With this, when an annotator asks for work, Potato ranks the remaining items by the expected information gain of that specific annotator labeling that specific item. Items whose posterior already clears confidence_threshold stop being served at all. The dashboard counts the judgments you did not have to buy, and prices them if you set cost_per_judgment.

Two caveats worth knowing before you turn it on:

  • Cold start. Until enough labels exist, assignment falls back to random. The model cannot separate ability from difficulty without overlapping annotators, and it will not pretend otherwise. The dashboard shows a warming-up meter instead.
  • Batching. Ranking is freshest when queues are short. Handing each annotator a batch of 200 items dilutes the adaptivity, because the ranking was computed before most of those labels existed.

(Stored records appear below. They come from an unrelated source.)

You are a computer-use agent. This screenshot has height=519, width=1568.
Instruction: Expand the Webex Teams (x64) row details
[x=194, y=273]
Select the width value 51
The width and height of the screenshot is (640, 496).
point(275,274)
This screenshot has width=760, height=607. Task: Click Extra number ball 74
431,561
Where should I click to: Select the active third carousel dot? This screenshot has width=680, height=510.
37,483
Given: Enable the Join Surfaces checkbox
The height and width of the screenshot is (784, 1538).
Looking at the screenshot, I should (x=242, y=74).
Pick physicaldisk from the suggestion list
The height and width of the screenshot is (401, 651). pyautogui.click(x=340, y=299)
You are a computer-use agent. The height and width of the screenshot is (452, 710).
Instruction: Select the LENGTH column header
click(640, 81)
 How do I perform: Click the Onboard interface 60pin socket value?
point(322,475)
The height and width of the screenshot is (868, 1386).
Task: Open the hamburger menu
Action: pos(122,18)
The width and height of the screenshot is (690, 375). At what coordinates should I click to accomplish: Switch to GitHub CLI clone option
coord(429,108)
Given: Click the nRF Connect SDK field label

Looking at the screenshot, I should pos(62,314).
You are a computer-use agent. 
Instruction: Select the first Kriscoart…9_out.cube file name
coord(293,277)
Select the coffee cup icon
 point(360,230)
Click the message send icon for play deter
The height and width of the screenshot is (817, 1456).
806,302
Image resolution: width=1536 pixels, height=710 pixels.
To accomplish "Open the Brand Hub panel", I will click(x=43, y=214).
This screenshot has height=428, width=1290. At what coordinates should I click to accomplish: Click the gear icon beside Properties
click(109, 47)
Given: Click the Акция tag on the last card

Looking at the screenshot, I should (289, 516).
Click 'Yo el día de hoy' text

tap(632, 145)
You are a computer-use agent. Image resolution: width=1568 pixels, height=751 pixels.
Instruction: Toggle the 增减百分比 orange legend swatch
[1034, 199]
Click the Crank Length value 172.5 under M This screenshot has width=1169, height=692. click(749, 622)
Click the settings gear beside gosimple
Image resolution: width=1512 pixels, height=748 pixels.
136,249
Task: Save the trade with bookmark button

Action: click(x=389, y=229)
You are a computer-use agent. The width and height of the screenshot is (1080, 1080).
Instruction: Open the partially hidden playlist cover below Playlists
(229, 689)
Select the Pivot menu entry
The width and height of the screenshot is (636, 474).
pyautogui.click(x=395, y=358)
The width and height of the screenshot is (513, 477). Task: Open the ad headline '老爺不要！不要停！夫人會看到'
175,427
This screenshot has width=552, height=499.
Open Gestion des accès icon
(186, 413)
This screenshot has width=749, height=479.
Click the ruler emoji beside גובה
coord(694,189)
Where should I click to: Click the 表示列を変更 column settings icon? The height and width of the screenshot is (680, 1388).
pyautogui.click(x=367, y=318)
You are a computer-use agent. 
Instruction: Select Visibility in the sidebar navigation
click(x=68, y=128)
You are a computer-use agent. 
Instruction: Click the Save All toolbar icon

Deciding redundancy before you spend anything

The question every project guesses at is how many annotators per item it needs. The study designer answers it with a Monte Carlo simulation instead:

bash
python -m potato.psychometrics.design --items 500 --accuracy 0.75 \
    --classes 3 --target-ci 0.10 --cost 0.08
text
ann/item   alpha     95% interval   width  majority acc  judgments       cost
       2   0.392 [ 0.330,  0.439]   0.109         0.751       1000      80.00
       3   0.388 [ 0.338,  0.431]   0.093         0.864       1500     120.00  <- recommended

The recommendation is the cheapest redundancy whose 95% interval on Krippendorff's α is still narrower than your target. The --accuracy input is the one you should measure with a small pilot rather than guess.

The same calculation runs in your browser, if you would rather not install anything to answer the question.

What this does not do

IRT is not magic, and a few honest limits:

  • It models single-choice categorical schemes, radio and likert. Multi-select is not modeled.
  • It needs overlapping annotators. If every item is labeled by a different person, there is no agreement structure to learn from, and the model will tell you it is still warming up.
  • With one annotator, or with unanimous labels everywhere, the fit is degenerate by design. That is correct behavior, not a bug.

What it gives you in return is a dataset where every label carries its own uncertainty, an annotator pool you understand, and a list of the places your codebook is broken.